The governance and administrative institutions of ASEAN and ASEAN's process of institutionalization itself have come under increasing pressure over the last decade. There are no signs to suggest that ASEAN's expanding agenda is slowing down. Rather, the opposite appears to be the case.

In 2007, partly in response to increasing external pressures and the post-Cold War environment, ASEAN member-states committed to what must be the single most important institutional strengthening of ASEAN to date. They adopted the ASEAN Charter, which provides ASEAN with a legal identity.

The five articles in this section address new pressures on ASEAN institutions over the last decade and into the future. The article by Sokbunthoeun So focuses on challenges facing the ‘ASEAN Way’ from the flare-up of border tensions over the Prear Vihear temple between Cambodia and Thailand. So's article also shows how the post-Cold War expansion of ASEAN membership has added pressure on the informal norms of intra-ASEAN communication and action.
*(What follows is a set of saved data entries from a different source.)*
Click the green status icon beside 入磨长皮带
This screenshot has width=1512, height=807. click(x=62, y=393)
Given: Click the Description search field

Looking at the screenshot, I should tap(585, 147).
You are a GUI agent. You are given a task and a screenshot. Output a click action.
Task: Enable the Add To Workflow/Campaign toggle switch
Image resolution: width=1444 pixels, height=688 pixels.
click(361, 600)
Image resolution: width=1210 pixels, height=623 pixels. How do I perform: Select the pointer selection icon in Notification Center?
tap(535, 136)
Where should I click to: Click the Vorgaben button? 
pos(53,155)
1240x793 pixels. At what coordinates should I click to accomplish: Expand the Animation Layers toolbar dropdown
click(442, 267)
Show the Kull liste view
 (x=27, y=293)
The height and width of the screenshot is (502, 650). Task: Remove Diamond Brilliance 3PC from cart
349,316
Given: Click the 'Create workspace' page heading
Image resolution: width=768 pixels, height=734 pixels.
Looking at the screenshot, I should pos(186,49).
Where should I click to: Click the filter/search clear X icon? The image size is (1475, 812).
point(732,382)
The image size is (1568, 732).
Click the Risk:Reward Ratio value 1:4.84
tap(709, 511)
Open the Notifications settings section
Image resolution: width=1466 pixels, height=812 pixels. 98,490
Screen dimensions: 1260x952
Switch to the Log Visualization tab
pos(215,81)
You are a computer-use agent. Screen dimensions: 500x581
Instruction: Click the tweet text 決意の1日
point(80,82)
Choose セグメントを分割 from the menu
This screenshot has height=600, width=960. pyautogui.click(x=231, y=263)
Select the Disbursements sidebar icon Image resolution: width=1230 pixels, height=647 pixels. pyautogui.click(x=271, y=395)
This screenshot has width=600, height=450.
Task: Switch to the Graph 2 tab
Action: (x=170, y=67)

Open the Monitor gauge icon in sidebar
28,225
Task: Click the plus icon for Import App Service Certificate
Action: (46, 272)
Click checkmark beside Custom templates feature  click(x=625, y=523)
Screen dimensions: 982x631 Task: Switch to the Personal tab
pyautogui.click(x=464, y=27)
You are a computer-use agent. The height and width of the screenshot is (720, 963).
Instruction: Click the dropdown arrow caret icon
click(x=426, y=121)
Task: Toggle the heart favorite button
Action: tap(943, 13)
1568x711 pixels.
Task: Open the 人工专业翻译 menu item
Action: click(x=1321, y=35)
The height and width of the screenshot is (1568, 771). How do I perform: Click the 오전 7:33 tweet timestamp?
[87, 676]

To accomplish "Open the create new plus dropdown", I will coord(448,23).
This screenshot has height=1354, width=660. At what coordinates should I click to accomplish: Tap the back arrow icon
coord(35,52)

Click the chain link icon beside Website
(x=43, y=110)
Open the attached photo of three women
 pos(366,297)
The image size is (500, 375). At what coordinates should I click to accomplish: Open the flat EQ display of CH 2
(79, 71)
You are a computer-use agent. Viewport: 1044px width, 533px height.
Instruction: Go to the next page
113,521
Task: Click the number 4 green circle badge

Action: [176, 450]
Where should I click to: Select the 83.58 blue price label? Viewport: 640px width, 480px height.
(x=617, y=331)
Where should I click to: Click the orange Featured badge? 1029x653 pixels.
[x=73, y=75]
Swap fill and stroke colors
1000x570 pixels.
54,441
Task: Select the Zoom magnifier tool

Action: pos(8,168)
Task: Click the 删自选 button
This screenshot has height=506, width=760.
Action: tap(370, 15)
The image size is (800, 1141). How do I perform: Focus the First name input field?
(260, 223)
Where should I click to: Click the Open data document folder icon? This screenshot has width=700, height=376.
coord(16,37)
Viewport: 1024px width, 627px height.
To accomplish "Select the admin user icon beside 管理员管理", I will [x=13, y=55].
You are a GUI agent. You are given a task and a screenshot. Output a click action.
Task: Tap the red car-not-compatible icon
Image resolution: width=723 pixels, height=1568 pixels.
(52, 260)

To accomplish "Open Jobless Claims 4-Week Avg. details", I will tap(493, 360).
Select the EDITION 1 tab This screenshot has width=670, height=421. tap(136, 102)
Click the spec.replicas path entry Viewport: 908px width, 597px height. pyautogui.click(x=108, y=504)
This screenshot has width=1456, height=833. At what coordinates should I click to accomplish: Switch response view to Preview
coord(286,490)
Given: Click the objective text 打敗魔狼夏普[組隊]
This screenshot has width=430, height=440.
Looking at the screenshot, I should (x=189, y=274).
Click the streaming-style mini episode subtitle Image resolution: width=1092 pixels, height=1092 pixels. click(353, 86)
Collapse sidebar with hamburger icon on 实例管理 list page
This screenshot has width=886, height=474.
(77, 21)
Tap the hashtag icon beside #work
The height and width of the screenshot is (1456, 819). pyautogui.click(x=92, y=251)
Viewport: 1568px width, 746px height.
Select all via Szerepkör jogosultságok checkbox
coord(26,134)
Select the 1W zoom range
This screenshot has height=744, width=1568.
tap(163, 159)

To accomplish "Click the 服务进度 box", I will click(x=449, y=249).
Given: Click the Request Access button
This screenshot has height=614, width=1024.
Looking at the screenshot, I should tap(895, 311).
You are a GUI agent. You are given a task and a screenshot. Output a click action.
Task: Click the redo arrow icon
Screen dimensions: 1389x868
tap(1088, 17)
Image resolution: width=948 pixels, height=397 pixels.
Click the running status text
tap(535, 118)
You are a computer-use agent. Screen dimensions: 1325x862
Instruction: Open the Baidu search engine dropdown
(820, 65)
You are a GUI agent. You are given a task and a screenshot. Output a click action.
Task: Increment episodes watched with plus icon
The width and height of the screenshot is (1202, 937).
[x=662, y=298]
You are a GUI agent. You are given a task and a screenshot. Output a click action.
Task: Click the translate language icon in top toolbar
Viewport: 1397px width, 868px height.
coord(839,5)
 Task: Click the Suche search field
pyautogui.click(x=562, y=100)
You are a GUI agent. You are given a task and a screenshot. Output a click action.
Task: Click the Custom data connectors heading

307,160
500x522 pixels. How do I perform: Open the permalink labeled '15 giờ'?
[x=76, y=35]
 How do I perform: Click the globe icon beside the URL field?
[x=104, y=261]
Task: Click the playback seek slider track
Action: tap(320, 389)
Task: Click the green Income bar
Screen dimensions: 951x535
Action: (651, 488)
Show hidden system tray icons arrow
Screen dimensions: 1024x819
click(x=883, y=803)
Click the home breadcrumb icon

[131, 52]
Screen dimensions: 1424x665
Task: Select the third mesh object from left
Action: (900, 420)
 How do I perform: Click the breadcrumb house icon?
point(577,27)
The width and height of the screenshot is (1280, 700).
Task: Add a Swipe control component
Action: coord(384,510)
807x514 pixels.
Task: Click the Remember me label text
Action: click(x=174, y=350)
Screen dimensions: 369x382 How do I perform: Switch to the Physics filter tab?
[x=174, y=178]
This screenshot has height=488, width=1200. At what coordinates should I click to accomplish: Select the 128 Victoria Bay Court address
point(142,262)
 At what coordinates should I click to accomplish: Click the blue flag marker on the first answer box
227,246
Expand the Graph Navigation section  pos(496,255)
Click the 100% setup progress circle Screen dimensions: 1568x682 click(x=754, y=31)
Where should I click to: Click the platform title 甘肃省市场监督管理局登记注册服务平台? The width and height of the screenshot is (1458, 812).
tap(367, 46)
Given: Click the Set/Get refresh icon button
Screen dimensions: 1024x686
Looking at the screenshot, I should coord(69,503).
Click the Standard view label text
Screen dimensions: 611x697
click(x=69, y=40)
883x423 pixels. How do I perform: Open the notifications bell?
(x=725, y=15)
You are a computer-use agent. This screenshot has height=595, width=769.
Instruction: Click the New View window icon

The next two articles by Shaun Narine and Ahmad Fuzi bin Abdul Razak focus on the ASEAN Charter. Narine provides a critical academic analysis of the ASEAN Charter and the idea of an ASEAN Community that the successful passage of the Charter stimulated. The author studies the mismatch between the norms and principles codified in the Charter and the history and present form of ASEAN interaction and practice. Ahmad Fuzi, a member of the ASEAN High Level Task Force that developed the ASEAN Charter, provides a practitioner's view of the development of the ASEAN Charter. He directly challenges the academic and journalistic criticisms about the depth and scope of the Charter.

Termsak Chalermpalanupap's article focuses on the challenges that awaited the new ASEAN Secretary-General, Vietnam's Mr Le Luong Minh, when he took on the job in 2013. He provides a practitioner's view of the broadening and deepening responsibilities of the ASEAN Secretary-General, and the ASEAN Secretariat more generally. The final article in this section is from the Asian Development Bank Institute's 2014 ASEAN 2030: Toward a Borderless Economic Community publication. It looks at the likely future responsibilities of the ASEAN Secretariat, and the recommended institutional reforms meant to effectively manage its growing workload and its centrality in regional economic integration.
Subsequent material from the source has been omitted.